**WHAT THE TASK REQUIRES:** Rewrite every item below with "GUI agent" swapped for "UI agent", keeping everything else the same.
>> start RECORD EXCERPTS
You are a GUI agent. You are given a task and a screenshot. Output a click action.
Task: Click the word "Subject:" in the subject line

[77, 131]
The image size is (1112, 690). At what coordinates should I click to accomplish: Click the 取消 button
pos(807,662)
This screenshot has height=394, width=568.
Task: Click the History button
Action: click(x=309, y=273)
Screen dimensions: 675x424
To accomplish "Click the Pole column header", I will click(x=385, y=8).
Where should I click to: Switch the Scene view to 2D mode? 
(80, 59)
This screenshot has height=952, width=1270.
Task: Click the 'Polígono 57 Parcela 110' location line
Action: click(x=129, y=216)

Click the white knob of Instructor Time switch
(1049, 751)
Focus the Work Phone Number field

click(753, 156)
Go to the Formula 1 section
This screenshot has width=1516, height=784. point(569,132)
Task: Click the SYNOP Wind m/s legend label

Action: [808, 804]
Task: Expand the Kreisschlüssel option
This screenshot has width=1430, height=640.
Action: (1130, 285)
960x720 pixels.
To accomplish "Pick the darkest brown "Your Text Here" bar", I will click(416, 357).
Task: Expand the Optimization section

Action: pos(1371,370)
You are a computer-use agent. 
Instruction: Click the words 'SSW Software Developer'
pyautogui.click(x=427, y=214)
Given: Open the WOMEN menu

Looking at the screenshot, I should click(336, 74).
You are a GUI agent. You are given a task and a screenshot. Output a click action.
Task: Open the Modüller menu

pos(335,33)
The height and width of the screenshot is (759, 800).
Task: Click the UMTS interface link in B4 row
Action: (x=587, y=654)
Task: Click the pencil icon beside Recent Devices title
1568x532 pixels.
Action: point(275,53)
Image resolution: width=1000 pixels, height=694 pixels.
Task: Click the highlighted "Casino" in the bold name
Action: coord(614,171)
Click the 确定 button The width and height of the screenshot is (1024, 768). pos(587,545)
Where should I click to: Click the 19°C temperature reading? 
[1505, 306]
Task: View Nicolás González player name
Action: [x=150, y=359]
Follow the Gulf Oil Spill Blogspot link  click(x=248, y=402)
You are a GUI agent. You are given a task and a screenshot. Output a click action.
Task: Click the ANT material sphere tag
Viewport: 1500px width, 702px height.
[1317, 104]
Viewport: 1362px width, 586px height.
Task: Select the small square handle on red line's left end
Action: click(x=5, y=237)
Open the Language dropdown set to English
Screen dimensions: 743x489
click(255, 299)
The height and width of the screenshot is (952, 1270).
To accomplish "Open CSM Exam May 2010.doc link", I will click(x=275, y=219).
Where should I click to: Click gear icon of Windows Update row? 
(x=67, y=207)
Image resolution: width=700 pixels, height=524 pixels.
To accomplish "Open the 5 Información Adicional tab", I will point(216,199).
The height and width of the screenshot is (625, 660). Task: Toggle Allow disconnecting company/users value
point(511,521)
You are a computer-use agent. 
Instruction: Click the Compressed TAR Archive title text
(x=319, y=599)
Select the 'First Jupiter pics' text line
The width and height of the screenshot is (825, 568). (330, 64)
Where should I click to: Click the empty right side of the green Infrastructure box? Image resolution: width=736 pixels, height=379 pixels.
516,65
>> end RECORD EXCERPTS
**RESPONSE:**
You are a UI agent. You are given a task and a screenshot. Output a click action.
Task: Click the word "Subject:" in the subject line

[77, 131]
The image size is (1112, 690). At what coordinates should I click to accomplish: Click the 取消 button
pos(807,662)
This screenshot has height=394, width=568.
Task: Click the History button
Action: click(x=309, y=273)
Screen dimensions: 675x424
To accomplish "Click the Pole column header", I will click(x=385, y=8).
Where should I click to: Switch the Scene view to 2D mode? 
(80, 59)
This screenshot has height=952, width=1270.
Task: Click the 'Polígono 57 Parcela 110' location line
Action: click(x=129, y=216)

Click the white knob of Instructor Time switch
(1049, 751)
Focus the Work Phone Number field

click(753, 156)
Go to the Formula 1 section
This screenshot has width=1516, height=784. point(569,132)
Task: Click the SYNOP Wind m/s legend label

Action: [808, 804]
Task: Expand the Kreisschlüssel option
This screenshot has width=1430, height=640.
Action: (1130, 285)
960x720 pixels.
To accomplish "Pick the darkest brown "Your Text Here" bar", I will click(416, 357).
Task: Expand the Optimization section

Action: pos(1371,370)
You are a computer-use agent. 
Instruction: Click the words 'SSW Software Developer'
pyautogui.click(x=427, y=214)
Given: Open the WOMEN menu

Looking at the screenshot, I should click(336, 74).
You are a UI agent. You are given a task and a screenshot. Output a click action.
Task: Open the Modüller menu

pos(335,33)
The height and width of the screenshot is (759, 800).
Task: Click the UMTS interface link in B4 row
Action: (x=587, y=654)
Task: Click the pencil icon beside Recent Devices title
1568x532 pixels.
Action: point(275,53)
Image resolution: width=1000 pixels, height=694 pixels.
Task: Click the highlighted "Casino" in the bold name
Action: coord(614,171)
Click the 确定 button The width and height of the screenshot is (1024, 768). pos(587,545)
Where should I click to: Click the 19°C temperature reading? 
[1505, 306]
Task: View Nicolás González player name
Action: [x=150, y=359]
Follow the Gulf Oil Spill Blogspot link  click(x=248, y=402)
You are a UI agent. You are given a task and a screenshot. Output a click action.
Task: Click the ANT material sphere tag
Viewport: 1500px width, 702px height.
[1317, 104]
Viewport: 1362px width, 586px height.
Task: Select the small square handle on red line's left end
Action: click(x=5, y=237)
Open the Language dropdown set to English
Screen dimensions: 743x489
click(255, 299)
The height and width of the screenshot is (952, 1270).
To accomplish "Open CSM Exam May 2010.doc link", I will click(x=275, y=219).
Where should I click to: Click gear icon of Windows Update row? 
(x=67, y=207)
Image resolution: width=700 pixels, height=524 pixels.
To accomplish "Open the 5 Información Adicional tab", I will point(216,199).
The height and width of the screenshot is (625, 660). Task: Toggle Allow disconnecting company/users value
point(511,521)
You are a computer-use agent. 
Instruction: Click the Compressed TAR Archive title text
(x=319, y=599)
Select the 'First Jupiter pics' text line
The width and height of the screenshot is (825, 568). (330, 64)
Where should I click to: Click the empty right side of the green Infrastructure box? Image resolution: width=736 pixels, height=379 pixels.
516,65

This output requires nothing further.